The Bushes, historically a Northeastern family, shrewdly put down roots in Texas during the 1950s. George H.W. Bush became a Texas congressman and George W. Bush would later become its governor from 1995 to 2000.
Bill Clinton, meanwhile, was born in neighboring Arkansas and served as its governor from 1983 to 1992 (remember when Hillary Clinton had a Southern accent?) before beating George H.W. Bush in the 1992 presidential election. In that year, Texas voted for a second Bush term while Arkansas, Louisiana, Georgia and Tennessee voted Clinton.
The Clinton-Bush rivalry has continued in intensity since then, first because of the contested election between Bush and Clinton’s vice president, Al Gore, in the wake of Clinton’s perjury scandal, then because of Hillary’s 2008 anti-Bush primary campaign (before it became clear that Hillary’s true opponent was Obama, rather than just the legacy of George W.) and finally during 2015, when many thought that this year’s election would be Hillary versus Jeb. Perhaps this Clinton-Bush, Arkansas-Texas dynamic has helped to sour the Texans on the modern-day Democratic Party to some degree.
The question now is whether or not the post-1980s predictable electoral system will begin to change. Will the Republicans continue to dominate the Southeast or will the Democrats make inroads there, solidifying their position in Florida and even moving into the Southeast core?
The Southeast has certainly been changing in recent years; among the ten fastest-growing Hispanic populations in the US during the 2000s, eight were in the Southeast. The Southeast may also have seen growth among its white liberal population as metropolitan areas like Raleigh, Atlanta, Nashville, Austin, Houston and Dallas have all been among the fastest-growing American cities in the past decade.
Similarly, could the Republicans look to take back some Northeast (and Midwest) states that have been reliably Democratic-leaning since 1992? The Northeast too has seen some big changes; Pennsylvania, for example, is in the midst of a gargantuan natural gas boom that could perhaps help tilt the state toward the Republicans, assuming environmentalist voters finally tire of the Democrats’ somewhat cynical embrace of burning natural gas as a “transitional” substitute for coal. New York may have similar gas resources, but fracking there is prohibited for now.
Finally, could California and Texas reconcile?
Texas, now effectively serving as the Republican heartland, and California, now the Democratic heartland, actually have some commonalities.
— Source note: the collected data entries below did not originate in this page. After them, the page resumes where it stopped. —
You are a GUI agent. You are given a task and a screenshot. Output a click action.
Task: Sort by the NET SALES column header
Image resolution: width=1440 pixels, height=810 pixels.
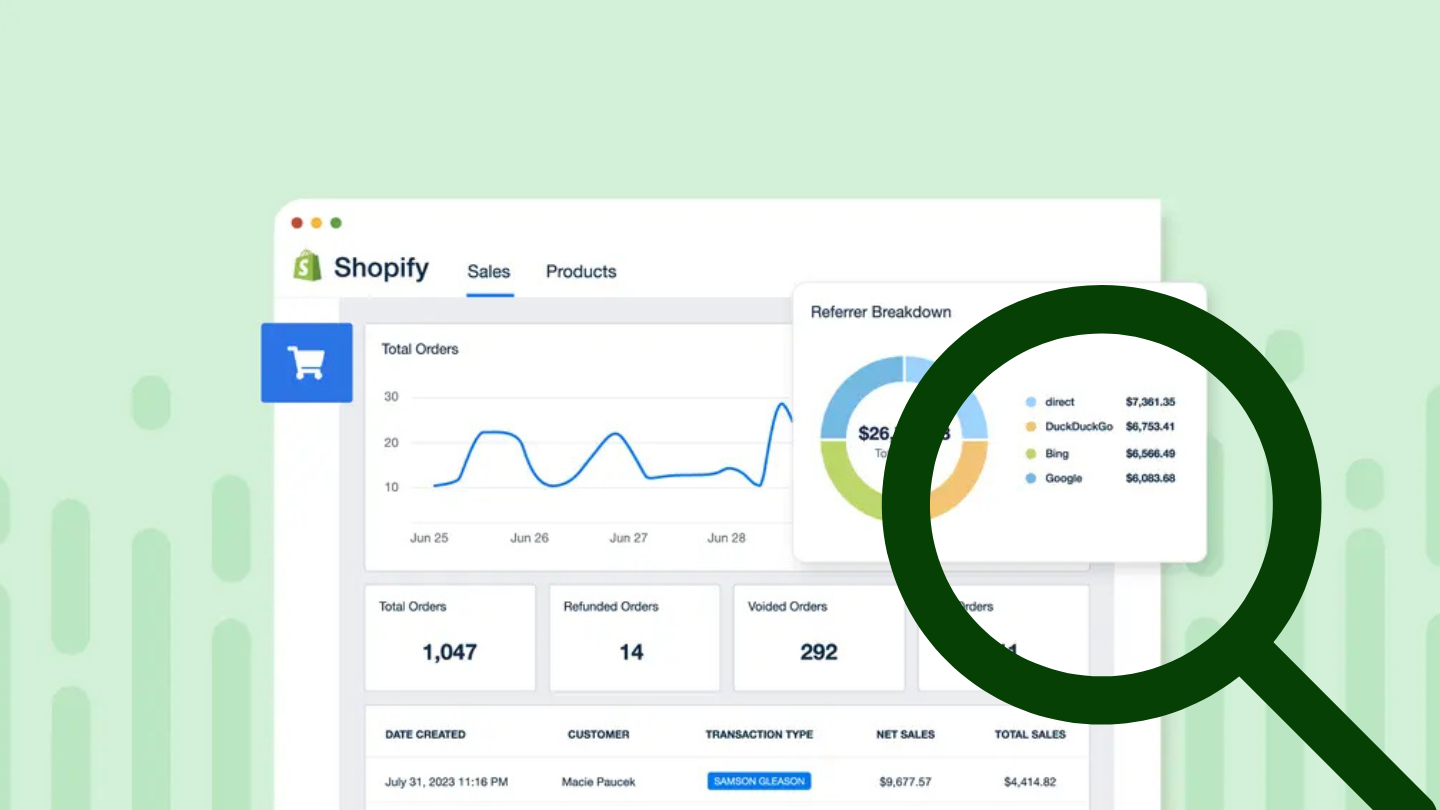[906, 734]
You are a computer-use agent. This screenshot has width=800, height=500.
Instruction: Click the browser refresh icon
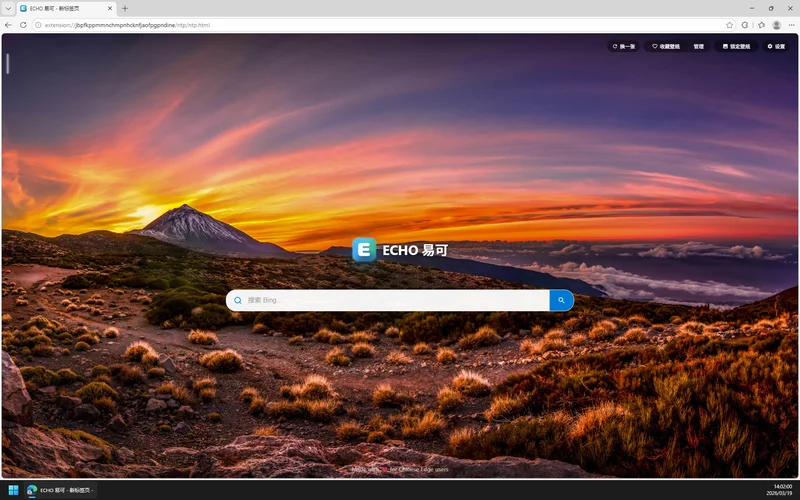tap(23, 25)
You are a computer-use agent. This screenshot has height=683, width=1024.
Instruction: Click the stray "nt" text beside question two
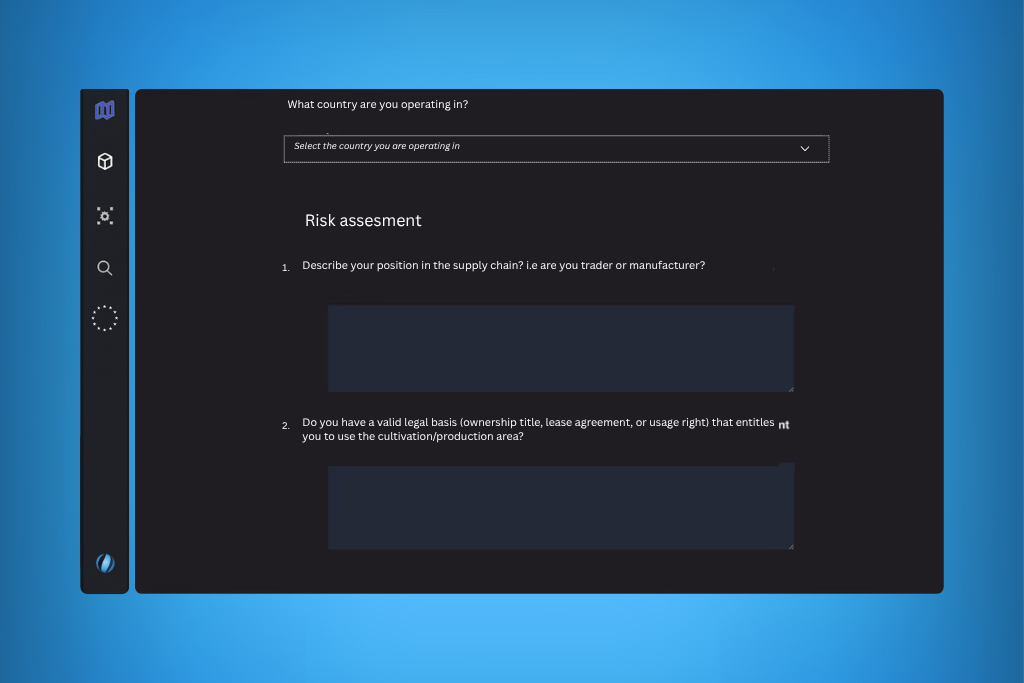click(x=784, y=425)
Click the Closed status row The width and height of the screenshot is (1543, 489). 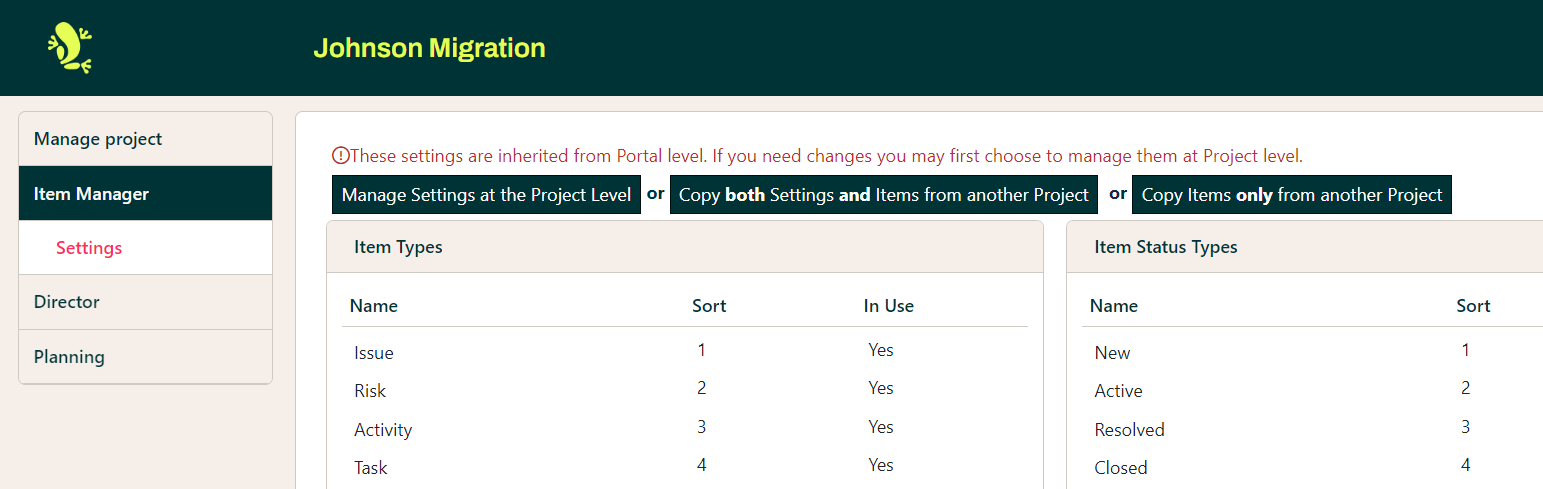[1121, 468]
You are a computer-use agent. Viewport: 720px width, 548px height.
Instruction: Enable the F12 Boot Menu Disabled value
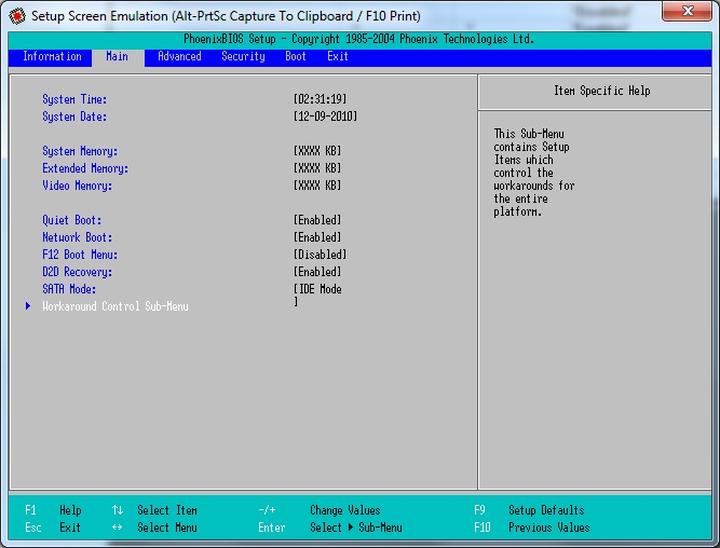[x=320, y=255]
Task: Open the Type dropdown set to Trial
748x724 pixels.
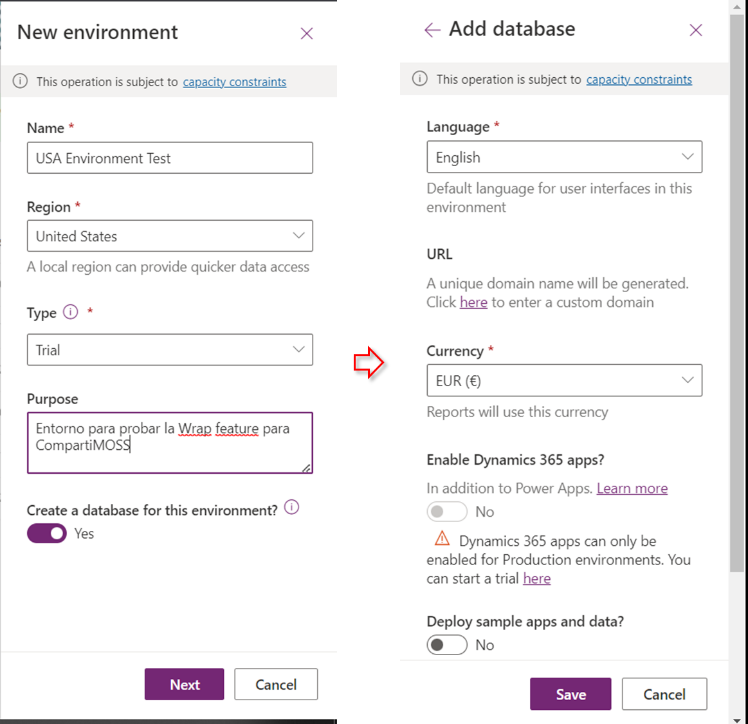Action: click(x=170, y=350)
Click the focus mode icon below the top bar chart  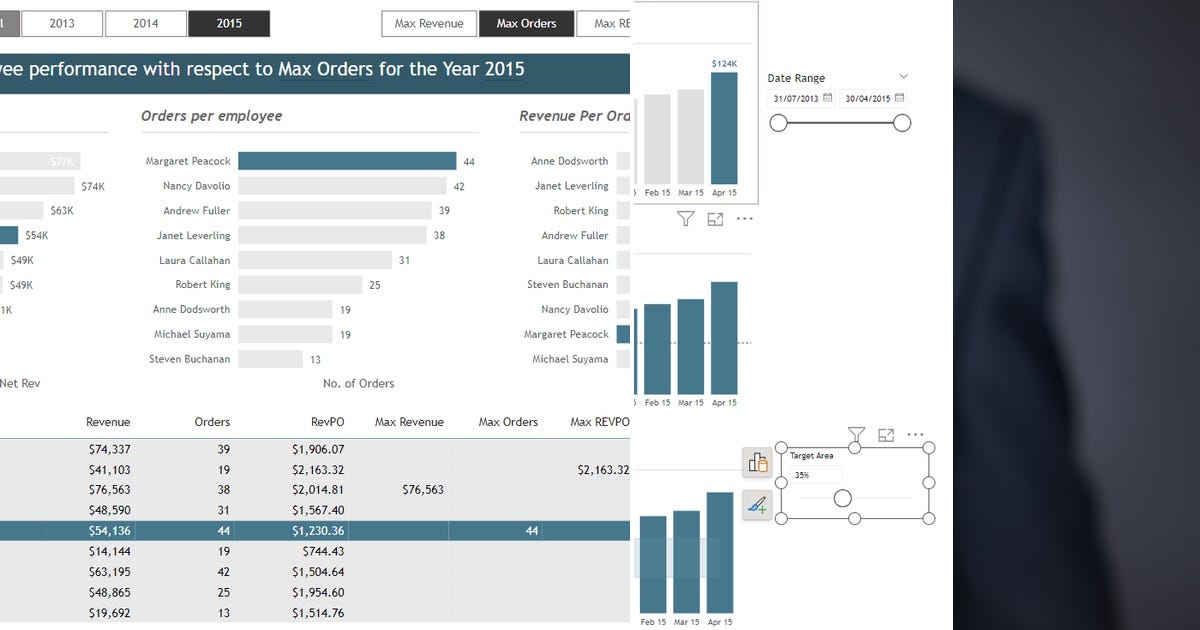pyautogui.click(x=715, y=218)
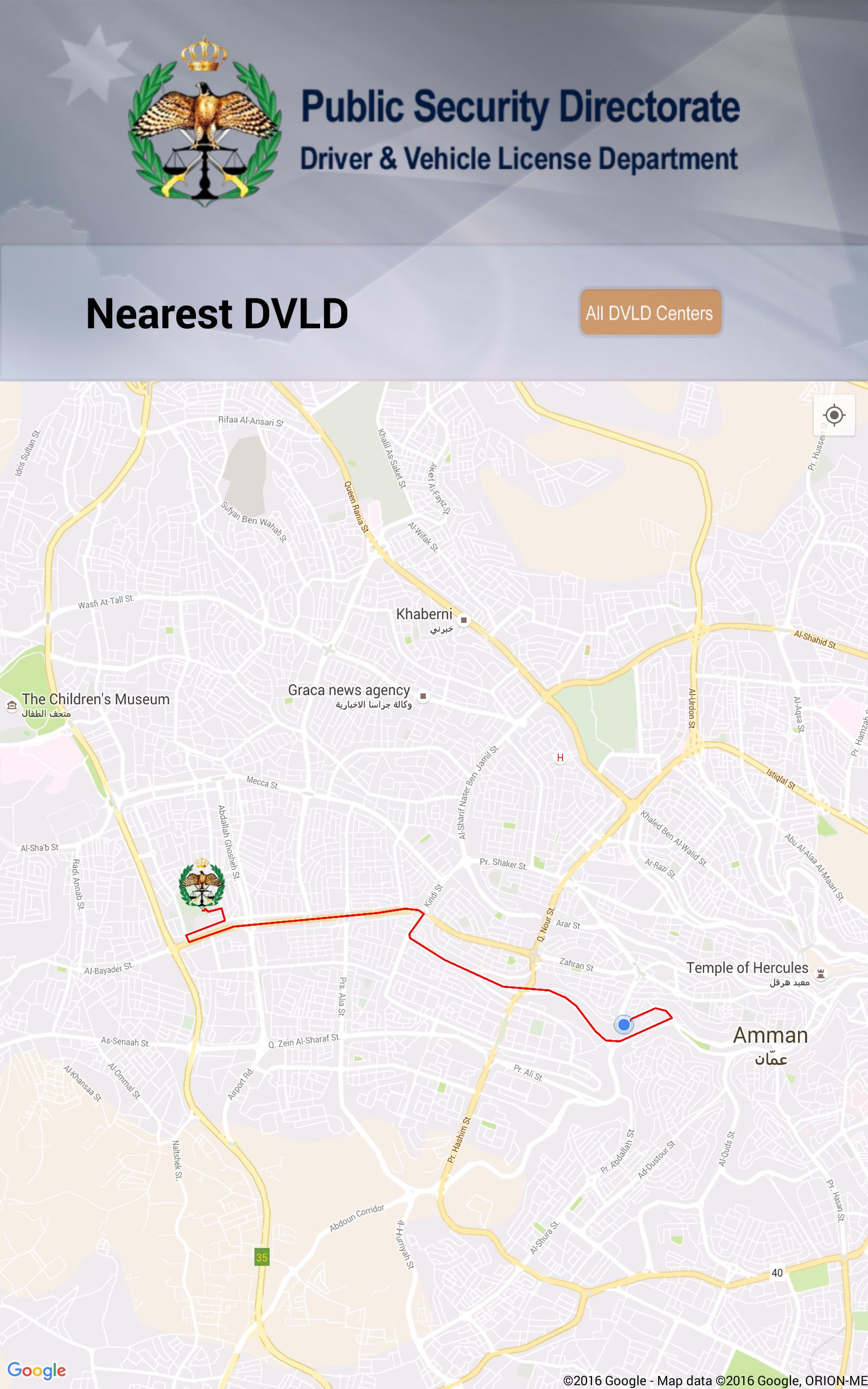
Task: Click the hospital H marker
Action: 560,757
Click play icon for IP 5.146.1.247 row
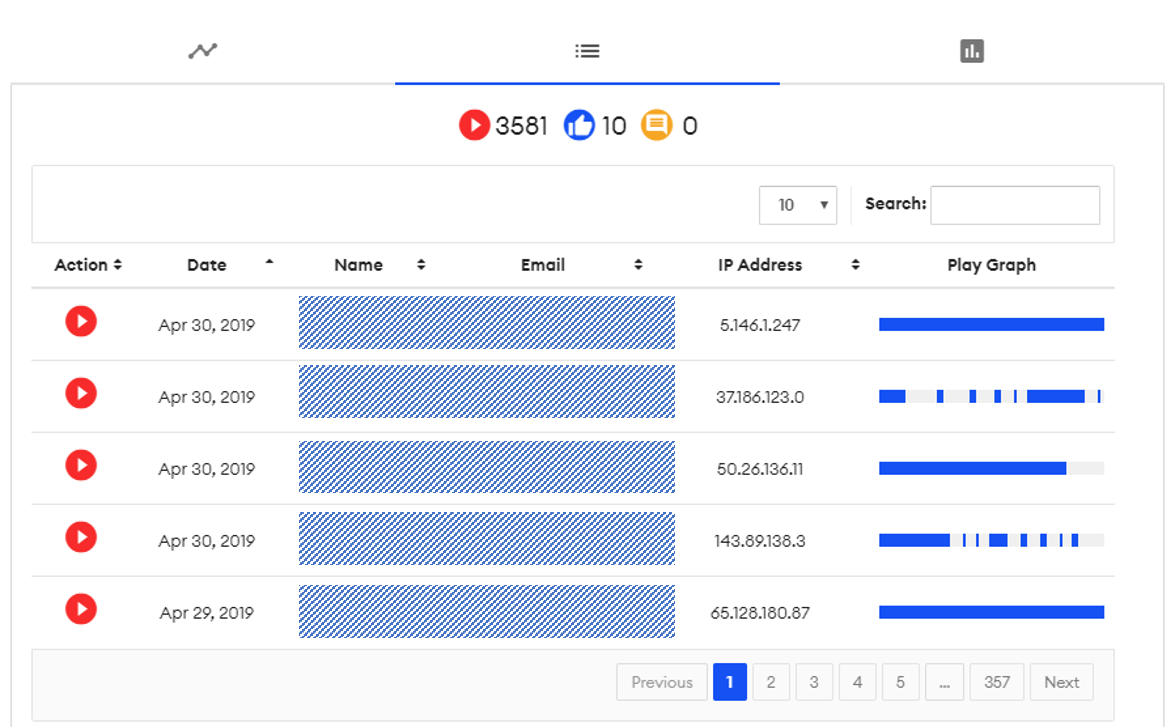 click(81, 322)
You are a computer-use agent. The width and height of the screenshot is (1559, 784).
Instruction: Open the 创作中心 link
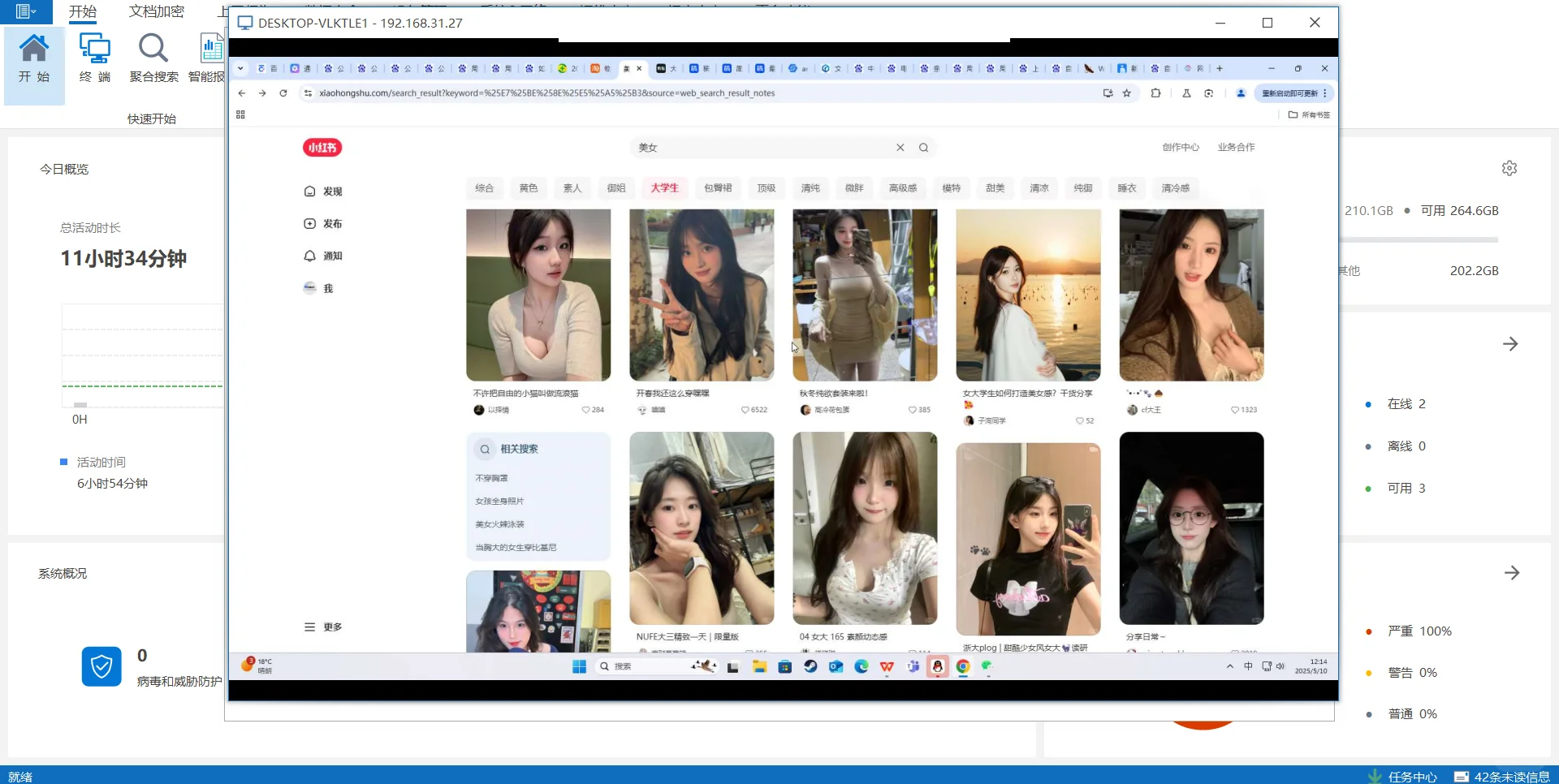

Both have large Mexican populations. Both are arid. Both have a lot of sunlight. Both have a lot of oil (especially if the Monterrey basin is viable; though even without it California remains the fourth biggest oil producer in the US). Both have substantial ties to Asia: California because of its Pacific frontage and sizeable Asian population; Texas because the port nexus of Houston-New Orleans handles by far the most bulk goods of any shipping region in America, making it an integral component of US-Asian trade. (Houston, in fact, has suprisingly become one of the top Chinese tourist destination in the US, a legacy of Yao Ming and later Jeremy Lin having played for the Rockets).
Texas and California are also the two most populous states and so would benefit from electoral reforms that would stop the Senate and presidential contest rules from continuing to overrepresent small states like Rhode Island in favor of big ones like Florida. Indeed, Florida too has commonalities with the Southwest: it is populous, sunny and Spanish.
Texas and California, when combined with Arizona, New Mexico, Nevada, Utah and Colorado, have 24 percent of the electoral college seats in the US. Between 1928 and 1964, Texas and California voted for the same candidate in nine out of ten elections in a row: three Republicans, six Democrats. Could it happen again? It seems extremely unlikely to this year, but the longer-term future is less certain. Indeed, Texas, with its enormous population, its twentieth-century history as a purple state and its position straddling both the Southwest and the Southeast, is in some ways arguably America’s truest swing state. It has simply forgotten how to fly.